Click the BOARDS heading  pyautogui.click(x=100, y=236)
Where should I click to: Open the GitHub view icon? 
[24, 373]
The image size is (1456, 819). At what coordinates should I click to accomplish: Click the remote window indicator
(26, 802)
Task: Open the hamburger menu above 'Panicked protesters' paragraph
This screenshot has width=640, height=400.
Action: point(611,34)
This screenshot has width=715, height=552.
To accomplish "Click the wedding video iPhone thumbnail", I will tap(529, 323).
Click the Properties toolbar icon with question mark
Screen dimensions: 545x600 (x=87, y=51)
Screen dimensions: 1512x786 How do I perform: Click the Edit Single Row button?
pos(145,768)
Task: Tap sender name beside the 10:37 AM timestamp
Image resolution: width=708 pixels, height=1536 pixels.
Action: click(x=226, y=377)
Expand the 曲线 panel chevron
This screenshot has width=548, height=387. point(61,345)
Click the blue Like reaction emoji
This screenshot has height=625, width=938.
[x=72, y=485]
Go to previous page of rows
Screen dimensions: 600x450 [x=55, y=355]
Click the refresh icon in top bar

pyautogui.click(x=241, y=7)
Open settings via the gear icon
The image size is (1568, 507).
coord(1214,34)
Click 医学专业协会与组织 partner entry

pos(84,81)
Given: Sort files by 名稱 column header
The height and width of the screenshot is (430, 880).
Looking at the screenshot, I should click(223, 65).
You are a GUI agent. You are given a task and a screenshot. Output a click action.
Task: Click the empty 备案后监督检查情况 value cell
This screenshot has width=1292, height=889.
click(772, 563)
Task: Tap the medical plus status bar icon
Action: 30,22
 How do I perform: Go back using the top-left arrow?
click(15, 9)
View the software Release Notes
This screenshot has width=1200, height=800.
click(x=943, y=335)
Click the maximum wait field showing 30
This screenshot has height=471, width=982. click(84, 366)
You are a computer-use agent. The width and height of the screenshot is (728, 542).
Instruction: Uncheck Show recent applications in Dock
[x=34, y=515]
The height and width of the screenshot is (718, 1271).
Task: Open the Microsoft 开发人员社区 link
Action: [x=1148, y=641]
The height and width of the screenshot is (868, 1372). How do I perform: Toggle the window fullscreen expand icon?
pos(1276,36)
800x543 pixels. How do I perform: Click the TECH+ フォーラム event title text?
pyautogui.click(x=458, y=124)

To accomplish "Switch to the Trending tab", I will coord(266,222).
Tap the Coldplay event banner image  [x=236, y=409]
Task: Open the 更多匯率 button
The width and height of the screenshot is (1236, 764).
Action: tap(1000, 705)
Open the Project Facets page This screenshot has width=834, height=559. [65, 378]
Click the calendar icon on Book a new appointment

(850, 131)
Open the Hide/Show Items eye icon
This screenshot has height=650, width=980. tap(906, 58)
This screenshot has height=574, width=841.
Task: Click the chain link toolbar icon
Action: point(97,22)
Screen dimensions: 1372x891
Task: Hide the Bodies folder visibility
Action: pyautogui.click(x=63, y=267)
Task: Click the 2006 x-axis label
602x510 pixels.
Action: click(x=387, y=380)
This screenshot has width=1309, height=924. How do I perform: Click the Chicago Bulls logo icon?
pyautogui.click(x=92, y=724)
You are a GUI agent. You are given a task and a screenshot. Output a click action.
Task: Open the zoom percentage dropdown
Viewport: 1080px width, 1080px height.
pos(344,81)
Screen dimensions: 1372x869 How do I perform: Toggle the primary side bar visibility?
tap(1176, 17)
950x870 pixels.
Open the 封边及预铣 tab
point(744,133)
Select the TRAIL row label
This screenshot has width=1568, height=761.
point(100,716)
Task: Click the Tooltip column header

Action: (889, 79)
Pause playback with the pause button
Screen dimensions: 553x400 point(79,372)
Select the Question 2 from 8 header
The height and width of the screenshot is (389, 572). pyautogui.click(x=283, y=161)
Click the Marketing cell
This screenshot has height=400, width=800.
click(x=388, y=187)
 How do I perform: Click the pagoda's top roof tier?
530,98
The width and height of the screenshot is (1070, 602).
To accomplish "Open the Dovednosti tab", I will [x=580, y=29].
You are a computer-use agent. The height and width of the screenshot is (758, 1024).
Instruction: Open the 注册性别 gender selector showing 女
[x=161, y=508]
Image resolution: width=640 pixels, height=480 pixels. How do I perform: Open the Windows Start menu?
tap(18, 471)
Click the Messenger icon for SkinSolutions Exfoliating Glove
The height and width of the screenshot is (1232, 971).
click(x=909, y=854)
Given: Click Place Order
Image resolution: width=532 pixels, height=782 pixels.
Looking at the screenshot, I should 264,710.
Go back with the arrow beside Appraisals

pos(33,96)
════════════════
◆ **WHAT YOU WILL DO**:
Replace "header" with "heading" in the entries from the line containing "Task: Click the Tooltip column header" through the line containing "[x=161, y=508]". Give back only those lines, with nothing else changed.

◆ **CORRECT ANSWER**:
Task: Click the Tooltip column heading

Action: (889, 79)
Pause playback with the pause button
Screen dimensions: 553x400 point(79,372)
Select the Question 2 from 8 heading
The height and width of the screenshot is (389, 572). pyautogui.click(x=283, y=161)
Click the Marketing cell
This screenshot has height=400, width=800.
click(x=388, y=187)
 How do I perform: Click the pagoda's top roof tier?
530,98
The width and height of the screenshot is (1070, 602).
To accomplish "Open the Dovednosti tab", I will [x=580, y=29].
You are a computer-use agent. The height and width of the screenshot is (758, 1024).
Instruction: Open the 注册性别 gender selector showing 女
[x=161, y=508]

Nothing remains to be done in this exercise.